Majority of top-selling Medicare drugs offer little added benefit to alternatives, researchers find
When Medicare begins negotiating prices for some of the most expensive drugs in 2026, Harvard researchers are calling on CMS to ensure they are not paying more than what they would for reasonable therapeutic alternatives.
The call comes as new research published in JAMA on Tuesday by co-authors from Harvard’s Program on Regulation, Therapeutics, and Law (PORTAL) shows that 55% of the top-selling Medicare drugs in 2020 “had a low added therapeutic rating,” according to health technology assessments from Germany, Canada and France.

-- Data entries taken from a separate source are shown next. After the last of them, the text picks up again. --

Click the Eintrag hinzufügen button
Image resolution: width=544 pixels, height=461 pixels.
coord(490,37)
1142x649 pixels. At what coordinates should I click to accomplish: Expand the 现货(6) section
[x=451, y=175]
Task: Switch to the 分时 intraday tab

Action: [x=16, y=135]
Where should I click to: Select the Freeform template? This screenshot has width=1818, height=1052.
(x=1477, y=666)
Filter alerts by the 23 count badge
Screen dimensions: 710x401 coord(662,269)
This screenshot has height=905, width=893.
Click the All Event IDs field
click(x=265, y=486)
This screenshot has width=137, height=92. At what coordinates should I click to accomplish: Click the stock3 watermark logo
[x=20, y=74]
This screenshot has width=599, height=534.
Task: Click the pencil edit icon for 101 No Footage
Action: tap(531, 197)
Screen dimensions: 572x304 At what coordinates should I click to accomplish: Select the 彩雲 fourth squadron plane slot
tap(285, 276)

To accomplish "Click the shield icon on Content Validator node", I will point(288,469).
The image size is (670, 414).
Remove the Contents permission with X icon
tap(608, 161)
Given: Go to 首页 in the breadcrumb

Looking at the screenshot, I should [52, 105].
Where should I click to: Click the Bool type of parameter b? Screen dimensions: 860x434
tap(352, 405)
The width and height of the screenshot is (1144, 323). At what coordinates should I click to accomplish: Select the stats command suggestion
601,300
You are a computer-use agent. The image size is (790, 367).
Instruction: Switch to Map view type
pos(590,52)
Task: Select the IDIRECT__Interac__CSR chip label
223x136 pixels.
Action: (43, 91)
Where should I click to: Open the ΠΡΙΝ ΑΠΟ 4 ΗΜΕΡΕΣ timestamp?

“Despite limited or no evidence that these drugs offer benefits to patients over existing treatments, these 27 drugs accounted for 11% of net Medicare prescription drug spending in 2020,” they wrote.
The researchers called on the federal government to a better job of understanding what its foreign counterparts pay for certain drugs, and how ratings by these HTA organizations could be used in CMS’ negotiation process.
“Congress should pass legislation to fund an HTA body that seeks to represent our values and priorities as Americans and its assessments are used to inform coverage decisions by our various public payers (e.g., VA, CMS, etc.),” study co-author Alexander Egilman told Endpoints News via email, adding:
I’d like to see such a body conduct its own assessments, but it could certainly use the work of ICER as well as HTA organizations in other countries to help inform such assessments. Prior to the establishment of a national HTA body, assessments by ICER and prominent foreign HTAs could be used by CMS, state prescription drug affordability boards, and other stakeholders to inform their coverage decisions and price negotiations, particularly when there is consensus across multiple HTA bodies.
For 2026, the first year of the negotiations, HHS will select 10 Part D high-expenditure, single-source drugs for negotiation. An additional 15 Part D drugs will be added for negotiation in 2027, and then 15 more Part B or Part D drugs will be negotiated in 2028, leading up to adding 20 more Part B or Part D drugs for 2029 and subsequent years.
How this mostly non-public, potentially year-long drug price negotiation process will work: Beginning Oct. 2, 2023, select drugmakers included in this top 10 list (published Sept. 1) will have to sign an agreement with CMS and confidentially provide information on R&D costs, and the extent to which these costs have been recouped (abandoned and failed drug costs will be considered), as well as unit costs of production and distribution, federal financial support for the drug’s discovery and development, data on pending and approved patent applications and exclusivities, data on revenue and sales volume, and more.
But Republicans and industry have raised concerns with the process and recent guidance, vowing to repeal the legislation. Rep. Chip Roy (R-TX) said today he wants a repeal of the IRA to be included in any debt limit extension legislation.
Other Republican leaders in the House and Senate sent a letter late last week to HHS and CMS chiefs to express their “disappointment and concern with recent implementation guidance for the drug price-setting provisions included in the Inflation Reduction Act.”
PhRMA even went so far as to call part of the guidance unconstitutional.
But JAMA co-author Aaron Kesselheim told Endpoints via email that more work needs to be done in this space as “an Executive Order or new legislation could create a panel to provide rapid-turnaround evidence-based reports on new drugs’ added clinical value. It should not be hard to find the resources for such an important endeavor. Everyone who believes that marketplaces function best with more information should support this idea.”
Similarly, a paper published in JAMA Internal Medicine this week called on Congress to pursue future expansions of Medicare price negotiation, relax certain eligibility criteria and use net spending when selecting drugs for its negotiations in order to “substantially increase estimated savings.”